The Heart of Your DRBC Plan -- Microsoft Certified Professional Magazine Online

The Heart of Your DRBC Plan

Second in a series: Let's look beyond software and hardware issues to look at what elements to factor into your business continuity plan. Also, what makes a warm and hot site?

By Bill Heldman
05/02/2006

Whether or not they live in New Orleans, Hurricane Katrina has caused a lot of people to start thinking much more seriously about DRBC than prior to the disaster. Consider the scenario for a moment, putting yourself in the place of Greg Meffert, the city's technology chief. You've got a myriad of applications and systems you need to be worried about:

Building permits
Police, fire, sheriff and first responder record tracking
Revenue databases
Airport systems
Water and wastewater systems
Parks applications
Environmental health
And others.

Additionally, think of all the servers, network equipment, PCs, printers, telephony systems and other specialized gear the city used on a daily basis…lots of it underwater. Filthy, greasy, sewage-infested water.
Now, donning your Monday-morning quarterback helmet for a minute, try to imagine the things you'd do differently, given a recurring scenario.
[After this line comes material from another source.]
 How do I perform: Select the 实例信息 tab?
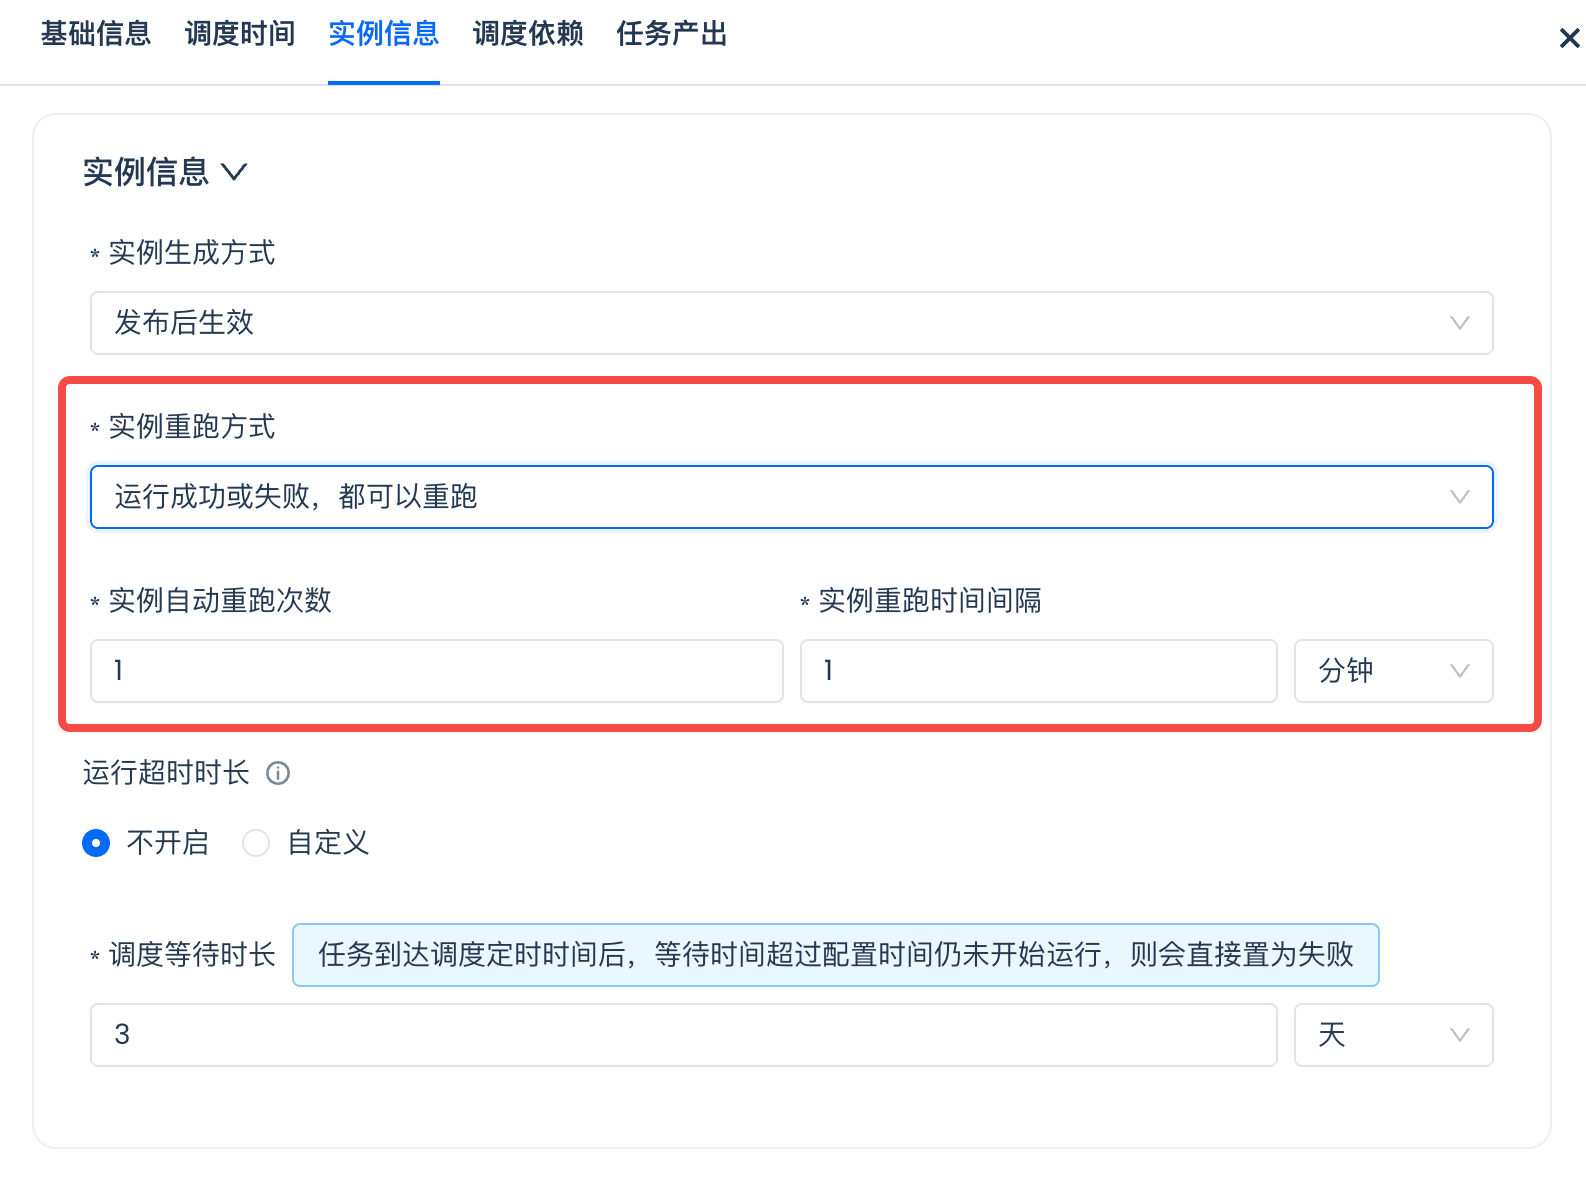pos(384,34)
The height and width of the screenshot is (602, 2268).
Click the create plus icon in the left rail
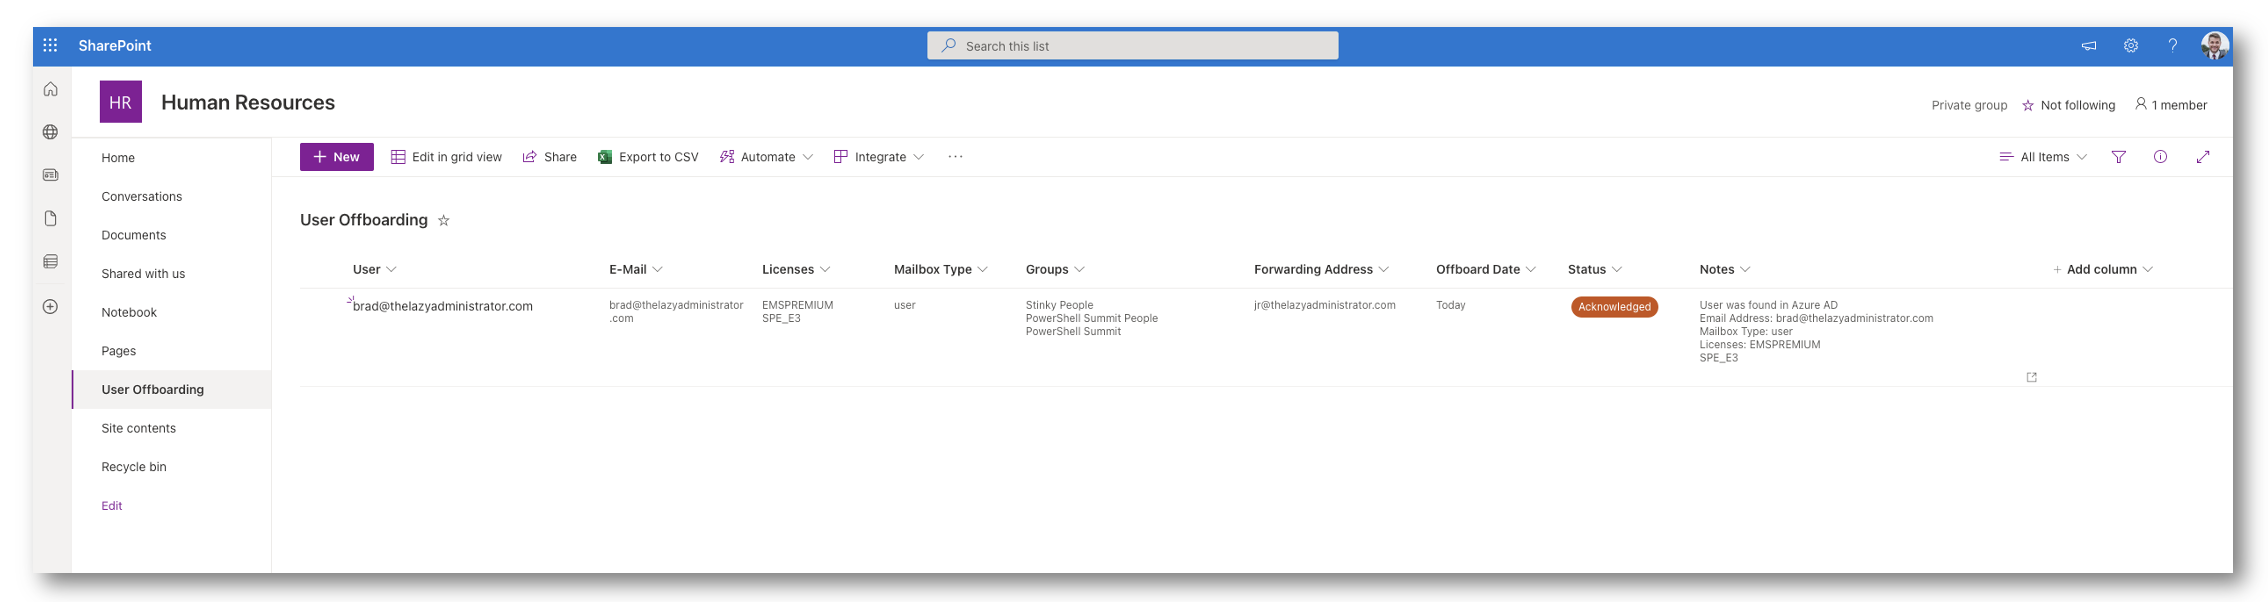pos(50,307)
What are the systems most vital to a city? Having worked for a large city before, I can tell you anything having to do with revenue generation is right up near the top. (Of course, that's the case in any organization, isn't it?) So you would expect taxation, permitting, and other systems actually bringing in money to be the ones you'd make your highest priority in a DRBC scenario.

But what about the airport? Human services (food stamps, welfare, and housing)? Parks? Was there anyone using the parks immediately after the storm?

How about the emergency services folks like the police, fire, sheriff, ambulance drivers and paramedics? They have radio systems, wireless networks, record-tracking databases, jail systems and a host of other requirements. How about the coroner and environmental protection services? Not to be too grotesque, but from a practical standpoint, someone has to do something with those who perished.

Further, what would have happened had a bunch of city workers been killed? Suppose, for example, you lost a core building housing numerous city workers. Some sort of event killed a couple thousand while they were working away, a transformer explosion or building collapse maybe. What kind of issues would city leaders face in finding people who were savvy about various in-place, highly esoteric production systems? Imagine trying to bring in temp workers to labor on a complex, custom-built revenue and taxation system. Would the tax bills would go out accurately and on time?

Doubtful.

This is the very heart of DRBC. And, like the heart, it has two segments to it:

What are the systems that we, without exception, must protect, else our company will go out of business? (Or, our government entity will cease to function, at least for a prolonged period.)
Provided we are able to effectively duplicate those systems, but their normal users are no longer available, how do we come back with at least a minimum of human functionality?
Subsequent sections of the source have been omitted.